Alibaba's Qwen AI Model Breaks Open-Source Records

Introduction to Qwen3-235B-A22B-Thinking-2507

The Qwen team from Alibaba has just released a new version of their open-source reasoning AI model with some impressive benchmarks. Meet Qwen3-235B-A22B-Thinking-2507. Over the past three months, the Qwen team has been hard at work scaling up what they call the “thinking capability” of their AI, aiming to improve both the quality and depth of its reasoning.

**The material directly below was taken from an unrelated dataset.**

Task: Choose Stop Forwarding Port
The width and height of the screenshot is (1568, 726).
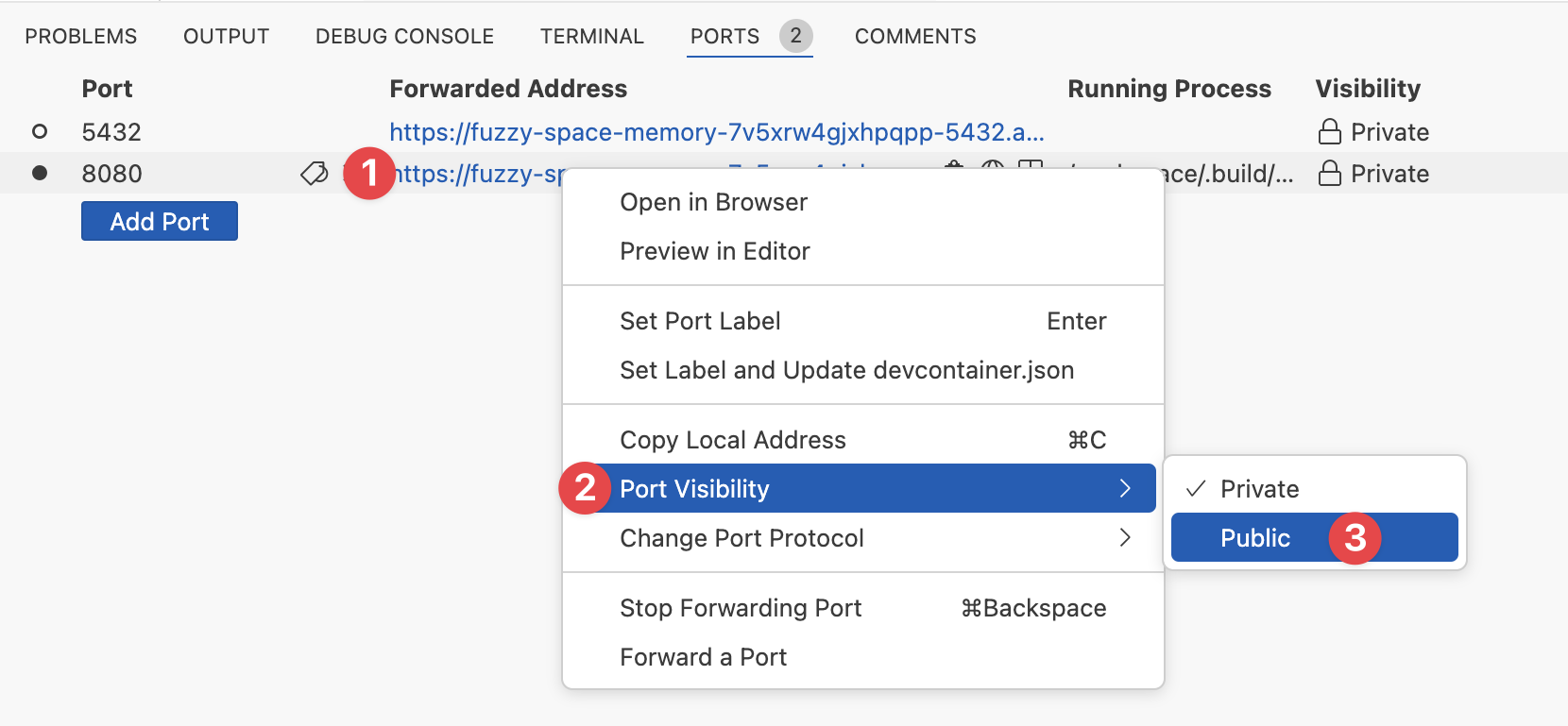Action: (x=741, y=608)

Key Features and Benchmarks

The result of their efforts is a model that excels at the really tough stuff: logical reasoning, complex maths, science problems, and advanced coding. In these areas that typically require a human expert, this new Qwen model is now setting the standard for open-source models. On reasoning benchmarks, Qwen’s latest open-source AI model achieves 92.3 on AIME25 and 74.1 on LiveCodeBench v6 for coding. It also holds its own in more general capability tests, scoring 79.7 on Arena-Hard v2, which measures how well it aligns with human preferences.

How it Works

At its heart, this is a massive reasoning AI model from the Qwen team with 235 billion parameters in total. However, it uses Mixture-of-Experts (MoE), which means it only activates a fraction of those parameters – about 22 billion – at any one time. Think of it like having a huge team of 128 specialists on call, but only the eight best-suited for a specific task are brought in to actually work on it. Perhaps one of its most impressive features is its massive memory. Qwen’s open-source reasoning AI model has a native context length of 262,144 tokens; a huge advantage for tasks that involve understanding vast amounts of information.

Getting Started with Qwen3-235B-A22B-Thinking-2507

For the developers and tinkerers out there, the Qwen team has made it easy to get started. The model is available on Hugging Face. You can deploy it using tools like sglang or vllm to create your own API endpoint. The team also points to their Qwen-Agent framework as the best way to make use of the model’s tool-calling skills. To get the best performance from their open-source AI reasoning model, the Qwen team have shared a few tips. They suggest an output length of around 32,768 tokens for most tasks, but for really complex challenges, you should boost that to 81,920 tokens to give the AI enough room to “think”. They also recommend giving the model specific instructions in your prompt, like asking it to “reason step-by-step” for maths problems, to get the most accurate and well-structured answers.

Conclusion

The release of this new Qwen model provides a powerful yet open-source reasoning AI that can rival some of the best proprietary models out there, especially when it comes to complex, brain-bending tasks. It will be exciting to see what developers ultimately build with it.

FAQs

Q: What is Qwen3-235B-A22B-Thinking-2507?
A: Qwen3-235B-A22B-Thinking-2507 is a new version of the open-source reasoning AI model developed by the Qwen team from Alibaba.
Q: What are the key features of Qwen3-235B-A22B-Thinking-2507?
A: The model excels at logical reasoning, complex maths, science problems, and advanced coding, and has a massive memory with a native context length of 262,144 tokens.
Q: How can I get started with Qwen3-235B-A22B-Thinking-2507?
A: The model is available on Hugging Face, and you can deploy it using tools like sglang or vllm to create your own API endpoint.
Q: What are the benchmarks for Qwen3-235B-A22B-Thinking-2507?
A: The model achieves 92.3 on AIME25, 74.1 on LiveCodeBench v6 for coding, and 79.7 on Arena-Hard v2.
Q: What are the tips for getting the best performance from Qwen3-235B-A22B-Thinking-2507?
A: The Qwen team recommends an output length of around 32,768 tokens for most tasks, and boosting that to 81,920 tokens for really complex challenges. They also recommend giving the model specific instructions in your prompt.